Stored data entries
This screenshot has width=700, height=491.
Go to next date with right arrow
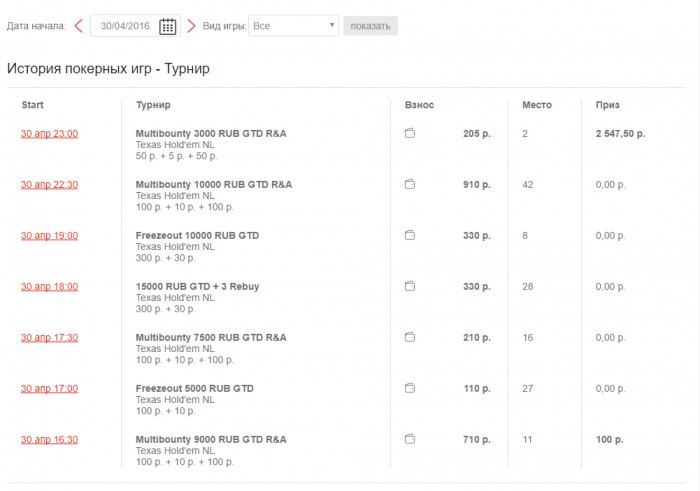(x=191, y=26)
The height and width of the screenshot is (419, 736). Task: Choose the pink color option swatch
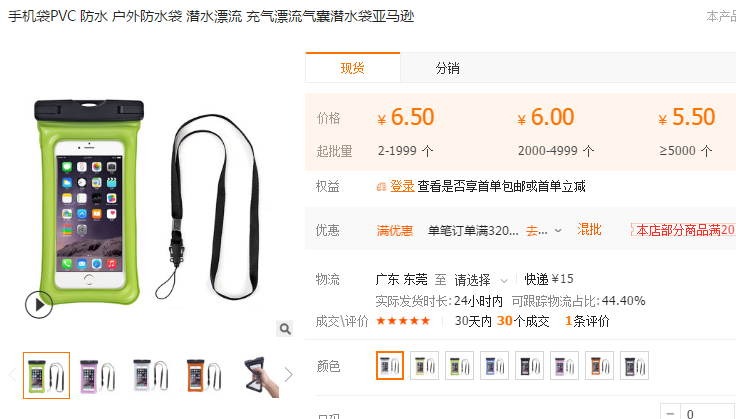(x=564, y=366)
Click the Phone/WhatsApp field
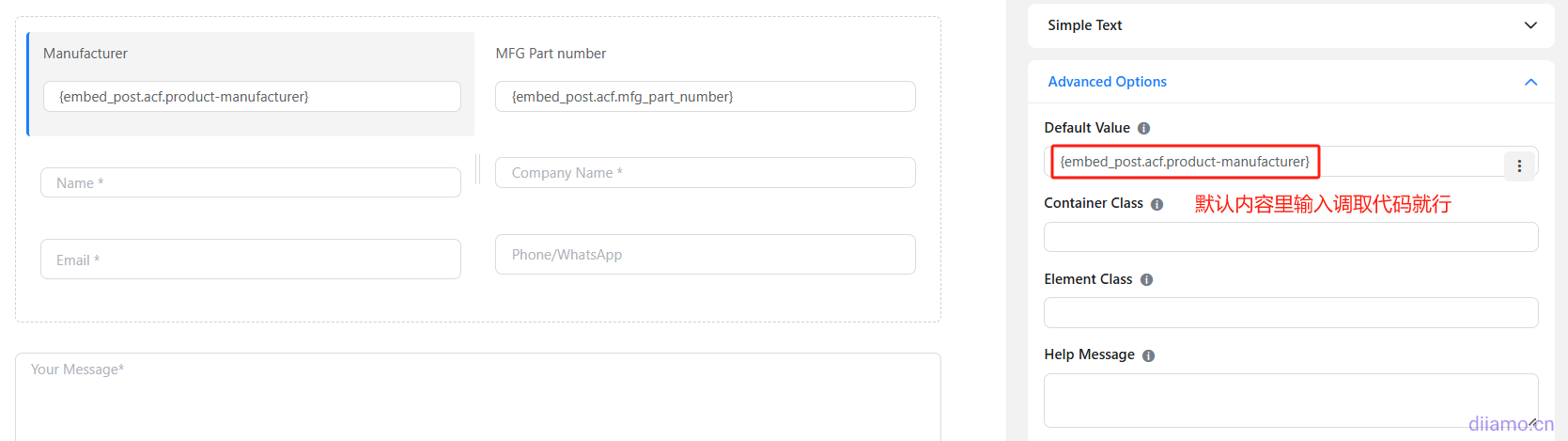Image resolution: width=1568 pixels, height=441 pixels. tap(705, 255)
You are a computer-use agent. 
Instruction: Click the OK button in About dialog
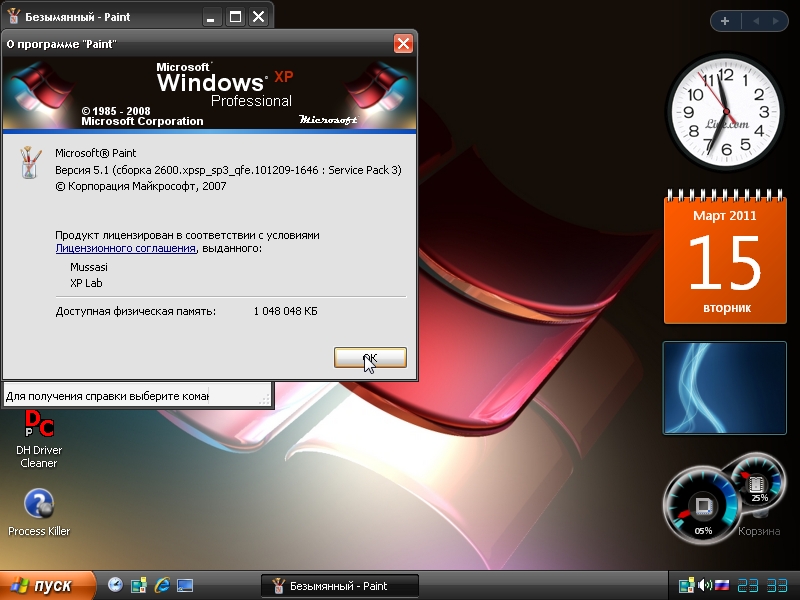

**Task brief**:
All lines from the one containing "Click the Phone/WhatsApp field" through the final line of the entries above must be restated word for word, pictures excluded.

**Completed task**:
Click the Phone/WhatsApp field
Image resolution: width=1568 pixels, height=441 pixels. tap(705, 255)
You are a computer-use agent. 
Instruction: Click the OK button in About dialog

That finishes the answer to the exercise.